1. A method for analyzing a heavy metal pollution source by utilizing a soil profile surface layer heavy metal accumulation ratio is characterized by comprising the following steps of: the method comprises the following steps:

s1: sampling a soil profile sample, and obtaining a layered profile soil sample, wherein the number of layers is at least two, namely a surface layer and a deep layer;

s2: digesting a profile soil sample to obtain the concentrations of Cd, Cu, Pb and Zn;

s3: subtracting the concentration values of heavy metals Cd, Cu, Pb and Zn in the surface soil from the corresponding concentration values of heavy metals in the bottom soil to obtain the concentration of the accumulated heavy metals in the surface of the sampling point;

s4: collecting and obtaining content data of heavy metals Cd, Cu, Pb and Zn in the pollution sources in the source analysis area, and respectively calculating average values of different heavy metals to serve as characteristic values of the heavy metals in different pollution sources in the area;

s6: classifying according to the similarity degree of the radar map of the sampling point location and the radar map of the pollution source point location, and judging the heavy metal pollution source of the point location through data information;

s7: by establishing a linear regression equation of the element ratio of the point location to the pollution source, the contribution proportion of different pollution sources to the point location pollution is determined by the normalization coefficient of the linear regression equation, and the purpose of analyzing the heavy metal pollution source is achieved.
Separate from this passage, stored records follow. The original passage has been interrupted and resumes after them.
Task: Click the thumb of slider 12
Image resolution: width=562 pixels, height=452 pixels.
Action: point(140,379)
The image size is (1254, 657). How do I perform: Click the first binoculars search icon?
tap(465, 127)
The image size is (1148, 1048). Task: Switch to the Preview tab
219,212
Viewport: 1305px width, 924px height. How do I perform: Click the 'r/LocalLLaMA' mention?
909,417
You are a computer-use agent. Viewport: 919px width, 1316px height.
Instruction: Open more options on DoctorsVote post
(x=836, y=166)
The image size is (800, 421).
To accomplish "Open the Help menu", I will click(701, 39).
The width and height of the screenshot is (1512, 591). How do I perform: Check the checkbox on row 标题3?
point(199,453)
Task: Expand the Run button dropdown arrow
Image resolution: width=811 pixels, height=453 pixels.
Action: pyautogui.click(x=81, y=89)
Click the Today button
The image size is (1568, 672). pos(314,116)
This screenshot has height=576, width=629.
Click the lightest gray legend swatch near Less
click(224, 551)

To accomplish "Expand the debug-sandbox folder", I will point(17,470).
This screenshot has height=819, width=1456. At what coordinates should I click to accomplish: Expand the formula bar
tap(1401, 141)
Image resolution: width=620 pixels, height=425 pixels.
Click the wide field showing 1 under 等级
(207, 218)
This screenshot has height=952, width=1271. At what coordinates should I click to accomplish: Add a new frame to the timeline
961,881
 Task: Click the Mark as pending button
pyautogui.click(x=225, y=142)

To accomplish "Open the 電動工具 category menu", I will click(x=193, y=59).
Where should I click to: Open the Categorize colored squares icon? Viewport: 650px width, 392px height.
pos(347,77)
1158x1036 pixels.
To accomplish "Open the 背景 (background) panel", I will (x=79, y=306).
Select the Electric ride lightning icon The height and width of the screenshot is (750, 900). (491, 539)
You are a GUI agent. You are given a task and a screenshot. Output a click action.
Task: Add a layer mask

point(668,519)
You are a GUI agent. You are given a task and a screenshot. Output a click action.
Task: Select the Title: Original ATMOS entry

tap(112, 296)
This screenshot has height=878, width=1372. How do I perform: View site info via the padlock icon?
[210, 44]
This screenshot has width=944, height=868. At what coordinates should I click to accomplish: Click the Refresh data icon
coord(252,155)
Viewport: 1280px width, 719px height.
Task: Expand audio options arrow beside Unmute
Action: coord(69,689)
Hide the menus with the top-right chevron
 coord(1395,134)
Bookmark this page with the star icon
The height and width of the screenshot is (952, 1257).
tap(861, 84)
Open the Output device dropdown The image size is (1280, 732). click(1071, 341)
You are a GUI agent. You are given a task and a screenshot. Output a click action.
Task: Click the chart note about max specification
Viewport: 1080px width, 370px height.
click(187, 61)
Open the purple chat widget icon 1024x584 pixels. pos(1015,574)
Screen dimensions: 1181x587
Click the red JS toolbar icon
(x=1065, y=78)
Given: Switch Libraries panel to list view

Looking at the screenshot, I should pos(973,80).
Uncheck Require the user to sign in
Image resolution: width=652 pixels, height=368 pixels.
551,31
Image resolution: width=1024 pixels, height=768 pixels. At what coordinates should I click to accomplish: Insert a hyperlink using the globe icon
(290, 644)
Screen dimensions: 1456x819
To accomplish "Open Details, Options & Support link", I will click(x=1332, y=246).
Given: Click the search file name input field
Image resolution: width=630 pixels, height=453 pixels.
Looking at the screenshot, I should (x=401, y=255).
2. The method for analyzing the heavy metal pollution source by utilizing the accumulation proportion of the heavy metals on the surface layer of the soil profile according to claim 1, wherein the method comprises the following steps: the soil profile collection depth is as follows: 0-20cm, 20-40cm, 40-60cm, 60-100cm, 0-20cm being the surface layer, 60-100cm being the deep layer.

3. The method for analyzing the heavy metal pollution source by utilizing the accumulation proportion of the heavy metals on the surface layer of the soil profile according to claim 1, wherein the method comprises the following steps: after the section soil sample is air-dried, grinding the sample to make the particle size of the sample less than 100 meshes, weighing the sample, and adopting HNO₃-H₂O₂The method comprises the steps of digesting, fixing the volume after digestion liquid is cooled after digestion is completed, and obtaining the concentrations of Cd, Cu, Pb and Zn by adopting inductively coupled plasma mass spectrometry for one-time sample injection.

4. The method for analyzing the heavy metal pollution source by utilizing the accumulation proportion of the heavy metals on the surface layer of the soil profile according to claim 1, wherein the method comprises the following steps: the pollution sources in the source resolving area comprise atmospheric sedimentation, organic fertilizer, irrigation water and slag.

5. The method for analyzing the heavy metal pollution source by utilizing the accumulation proportion of the heavy metals on the surface layer of the soil profile according to claim 1, wherein the method comprises the following steps: and (3) performing principal component analysis on the element proportion of the pollution source and the sampling point location, determining the relationship between different pollution sources and pollution points, and screening the pollution source which can possibly generate pollution to the point location.

6. The method for analyzing the heavy metal pollution source by utilizing the accumulation proportion of the heavy metals on the surface layer of the soil profile according to claim 1, wherein the method comprises the following steps: the linear regression equation is as follows:

wherein the content of the first and second substances,

is the proportion (j is 4) of heavy metal from pollution source α_PS-jIs the proportion of contributions from different sources of pollution.